TEXT PASSAGE –
▬▬▬▬▬▬▬▬▬▬

ANOTHER “heads up”. ALL READERS should log on to the most recent blog on the Astro Wright website, dealing with “outre ideas”, and read my response ASAP! THEN: RSVP on the most recent SETI post on this website(I think it is the one about FRB’s as propulsion for lightsails)!!!
Re: Heidi Fern Mach Effect Thruster.
These devices Seems to be the most likely to yield undisputable results.
and seem grounded in a theory (Mach inertia derived from W-F absorber theory) that negates the Perpetual motion machine argument.
Unfortunately, the effect is much smaller in magnitude than Sonny White’s
laboratory results. And the great caveat, that is a lot charge being placed on
those Piezo Electric devices. Are there good papers on how they behave at high voltages and currents, individual as well as stacked PZ configurations?
Rob, I don’t have the answer on papers on this effect, but I’m looking into a Tau Zero review of the concept that would appear here and contain that information. I hope I can get this together some time soon, though much depends on the schedule of possible contributors.
W-F Absorber theory seems rather speculative itself and makes assumptions about how the universe works. And how would it negate the perpetual motion machine argument? Where would the energy come from because it’s going to gain more kinetic energy than is directly put into it in some frame. Even Woodward states this yet he doesn’t see it as a problem anymore than Shawyer does. They both see it as a phony problem based on flawed assumptions.

▬▬▬▬▬▬▬▬▬▬

DATA SUPPLIED –
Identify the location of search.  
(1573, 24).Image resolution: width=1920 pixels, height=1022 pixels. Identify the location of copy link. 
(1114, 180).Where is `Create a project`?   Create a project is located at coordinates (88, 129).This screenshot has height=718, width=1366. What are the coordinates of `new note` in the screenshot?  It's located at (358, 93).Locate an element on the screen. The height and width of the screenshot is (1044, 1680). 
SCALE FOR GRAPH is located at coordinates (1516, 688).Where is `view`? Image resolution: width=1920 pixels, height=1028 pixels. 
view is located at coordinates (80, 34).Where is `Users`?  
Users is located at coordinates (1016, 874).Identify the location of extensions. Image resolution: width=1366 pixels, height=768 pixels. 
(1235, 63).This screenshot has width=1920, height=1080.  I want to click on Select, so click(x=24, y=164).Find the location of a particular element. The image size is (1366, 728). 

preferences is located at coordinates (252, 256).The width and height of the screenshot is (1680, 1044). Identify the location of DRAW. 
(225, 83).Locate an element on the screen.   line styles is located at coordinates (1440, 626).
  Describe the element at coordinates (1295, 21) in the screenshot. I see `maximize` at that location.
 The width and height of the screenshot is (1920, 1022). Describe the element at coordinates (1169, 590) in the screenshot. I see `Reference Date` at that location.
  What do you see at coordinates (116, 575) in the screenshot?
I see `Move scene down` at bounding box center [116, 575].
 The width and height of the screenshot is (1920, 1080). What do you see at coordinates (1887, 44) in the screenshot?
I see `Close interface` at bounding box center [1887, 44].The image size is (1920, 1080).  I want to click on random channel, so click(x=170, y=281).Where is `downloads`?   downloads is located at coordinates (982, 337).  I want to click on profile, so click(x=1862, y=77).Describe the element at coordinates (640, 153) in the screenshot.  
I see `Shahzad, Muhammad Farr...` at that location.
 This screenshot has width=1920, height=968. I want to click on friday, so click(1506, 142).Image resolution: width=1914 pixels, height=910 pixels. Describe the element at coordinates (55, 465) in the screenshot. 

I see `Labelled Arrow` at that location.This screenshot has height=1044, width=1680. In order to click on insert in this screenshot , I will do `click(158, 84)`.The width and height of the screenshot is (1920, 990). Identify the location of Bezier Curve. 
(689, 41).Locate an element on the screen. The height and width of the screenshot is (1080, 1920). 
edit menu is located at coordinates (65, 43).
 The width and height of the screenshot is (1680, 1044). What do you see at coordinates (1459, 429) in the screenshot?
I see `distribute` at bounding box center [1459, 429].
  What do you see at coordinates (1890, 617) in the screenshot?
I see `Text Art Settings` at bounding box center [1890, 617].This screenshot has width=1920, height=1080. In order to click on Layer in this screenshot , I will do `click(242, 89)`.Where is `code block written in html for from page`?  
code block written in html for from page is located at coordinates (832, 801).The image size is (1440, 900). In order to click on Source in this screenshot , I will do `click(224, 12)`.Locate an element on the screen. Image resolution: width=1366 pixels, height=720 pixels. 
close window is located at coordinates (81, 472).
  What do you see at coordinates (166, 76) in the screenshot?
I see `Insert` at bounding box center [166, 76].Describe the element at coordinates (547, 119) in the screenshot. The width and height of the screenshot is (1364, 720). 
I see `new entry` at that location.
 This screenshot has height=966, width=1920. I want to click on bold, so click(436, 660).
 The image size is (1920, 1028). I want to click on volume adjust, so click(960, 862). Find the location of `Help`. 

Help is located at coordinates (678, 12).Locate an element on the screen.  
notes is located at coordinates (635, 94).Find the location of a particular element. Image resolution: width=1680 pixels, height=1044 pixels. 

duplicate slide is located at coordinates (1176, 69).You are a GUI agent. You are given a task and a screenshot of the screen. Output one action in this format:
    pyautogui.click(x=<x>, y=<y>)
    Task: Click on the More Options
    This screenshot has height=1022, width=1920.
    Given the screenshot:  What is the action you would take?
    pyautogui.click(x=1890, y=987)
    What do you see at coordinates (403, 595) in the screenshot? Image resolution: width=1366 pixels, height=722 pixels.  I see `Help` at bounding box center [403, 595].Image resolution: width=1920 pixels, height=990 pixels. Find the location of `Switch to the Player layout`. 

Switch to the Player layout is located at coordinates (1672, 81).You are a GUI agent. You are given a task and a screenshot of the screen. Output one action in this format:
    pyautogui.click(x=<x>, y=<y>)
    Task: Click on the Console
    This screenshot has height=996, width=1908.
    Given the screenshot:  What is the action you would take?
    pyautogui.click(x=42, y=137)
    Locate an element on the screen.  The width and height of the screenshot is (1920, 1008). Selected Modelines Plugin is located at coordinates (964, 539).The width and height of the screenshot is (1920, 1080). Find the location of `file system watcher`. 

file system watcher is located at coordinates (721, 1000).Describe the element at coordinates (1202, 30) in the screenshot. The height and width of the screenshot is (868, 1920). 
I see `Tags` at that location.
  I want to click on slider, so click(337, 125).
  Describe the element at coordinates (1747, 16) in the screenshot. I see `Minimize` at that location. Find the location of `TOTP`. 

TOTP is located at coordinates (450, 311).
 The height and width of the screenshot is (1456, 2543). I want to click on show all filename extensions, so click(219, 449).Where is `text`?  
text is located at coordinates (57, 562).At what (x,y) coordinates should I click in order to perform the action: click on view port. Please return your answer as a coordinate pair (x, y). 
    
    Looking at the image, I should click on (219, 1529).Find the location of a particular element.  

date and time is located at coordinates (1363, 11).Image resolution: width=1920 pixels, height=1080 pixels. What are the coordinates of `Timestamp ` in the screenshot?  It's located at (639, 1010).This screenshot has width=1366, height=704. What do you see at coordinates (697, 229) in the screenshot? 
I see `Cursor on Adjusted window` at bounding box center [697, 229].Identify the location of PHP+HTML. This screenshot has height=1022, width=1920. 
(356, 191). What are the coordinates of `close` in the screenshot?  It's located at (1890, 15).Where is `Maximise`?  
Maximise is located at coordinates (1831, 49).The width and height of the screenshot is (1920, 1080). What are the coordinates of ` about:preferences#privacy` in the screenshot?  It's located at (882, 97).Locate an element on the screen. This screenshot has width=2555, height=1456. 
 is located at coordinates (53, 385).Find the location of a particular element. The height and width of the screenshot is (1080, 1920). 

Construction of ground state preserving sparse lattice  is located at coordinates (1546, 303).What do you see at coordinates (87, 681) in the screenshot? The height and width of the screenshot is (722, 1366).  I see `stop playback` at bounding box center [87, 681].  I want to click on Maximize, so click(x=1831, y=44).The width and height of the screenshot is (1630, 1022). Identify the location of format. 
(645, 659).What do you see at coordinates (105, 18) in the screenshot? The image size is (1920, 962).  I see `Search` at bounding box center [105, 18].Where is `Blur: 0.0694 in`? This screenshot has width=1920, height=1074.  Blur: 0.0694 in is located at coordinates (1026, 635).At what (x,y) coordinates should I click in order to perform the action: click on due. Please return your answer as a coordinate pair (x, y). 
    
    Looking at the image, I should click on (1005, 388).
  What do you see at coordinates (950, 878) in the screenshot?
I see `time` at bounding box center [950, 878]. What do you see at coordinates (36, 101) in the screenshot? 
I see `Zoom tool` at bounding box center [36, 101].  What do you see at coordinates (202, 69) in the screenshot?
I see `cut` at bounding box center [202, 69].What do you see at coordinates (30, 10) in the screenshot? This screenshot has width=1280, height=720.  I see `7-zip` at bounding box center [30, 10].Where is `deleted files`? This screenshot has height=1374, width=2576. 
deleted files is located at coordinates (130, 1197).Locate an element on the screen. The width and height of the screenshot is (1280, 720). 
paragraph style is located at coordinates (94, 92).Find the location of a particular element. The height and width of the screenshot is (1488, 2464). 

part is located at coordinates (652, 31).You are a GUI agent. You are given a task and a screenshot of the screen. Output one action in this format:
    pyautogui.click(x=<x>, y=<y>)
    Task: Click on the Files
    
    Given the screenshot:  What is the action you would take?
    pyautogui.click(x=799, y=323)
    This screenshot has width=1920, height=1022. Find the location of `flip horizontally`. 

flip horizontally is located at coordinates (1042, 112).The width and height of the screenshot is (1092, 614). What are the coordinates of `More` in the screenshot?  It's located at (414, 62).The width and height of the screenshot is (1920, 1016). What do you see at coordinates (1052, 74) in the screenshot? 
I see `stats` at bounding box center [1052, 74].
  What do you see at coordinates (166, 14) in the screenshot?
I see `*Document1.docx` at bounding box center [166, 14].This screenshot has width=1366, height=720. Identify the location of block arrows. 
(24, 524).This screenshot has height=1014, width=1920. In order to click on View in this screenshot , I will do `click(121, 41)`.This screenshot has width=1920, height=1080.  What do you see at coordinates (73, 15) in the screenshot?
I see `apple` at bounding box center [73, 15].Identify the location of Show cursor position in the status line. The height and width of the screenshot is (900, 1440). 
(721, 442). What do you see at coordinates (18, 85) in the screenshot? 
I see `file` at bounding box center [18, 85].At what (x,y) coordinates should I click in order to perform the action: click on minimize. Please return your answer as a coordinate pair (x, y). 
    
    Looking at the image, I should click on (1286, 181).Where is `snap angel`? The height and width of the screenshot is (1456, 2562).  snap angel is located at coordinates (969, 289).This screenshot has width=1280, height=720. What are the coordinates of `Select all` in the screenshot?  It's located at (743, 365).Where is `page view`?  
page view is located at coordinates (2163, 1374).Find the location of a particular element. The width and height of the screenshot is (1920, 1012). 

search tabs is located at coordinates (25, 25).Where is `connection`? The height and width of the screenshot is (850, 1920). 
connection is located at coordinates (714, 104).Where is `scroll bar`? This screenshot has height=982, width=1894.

▬▬▬▬▬▬▬▬▬▬

PROBLEM SET –
1) Answer these questions from the Mach Effect Thruster thread above:
(a) According to the thread, from what theory is Mach inertia derived?
(b) The effect is described as much smaller in magnitude than whose laboratory results?
(c) Besides Woodward, who is said to see the perpetual motion problem as a phony one?
2) From the Mach Effect Thruster thread above, extract the passage between "These devices Seems" and "of possible contributors.", inclusive.

COMPLETED EXERCISE –
1)
(a) W-F absorber theory
(b) Sonny White's
(c) Shawyer

2)
These devices Seems to be the most likely to yield undisputable results.
and seem grounded in a theory (Mach inertia derived from W-F absorber theory) that negates the Perpetual motion machine argument.
Unfortunately, the effect is much smaller in magnitude than Sonny White’s
laboratory results. And the great caveat, that is a lot charge being placed on
those Piezo Electric devices. Are there good papers on how they behave at high voltages and currents, individual as well as stacked PZ configurations?
Rob, I don’t have the answer on papers on this effect, but I’m looking into a Tau Zero review of the concept that would appear here and contain that information. I hope I can get this together some time soon, though much depends on the schedule of possible contributors.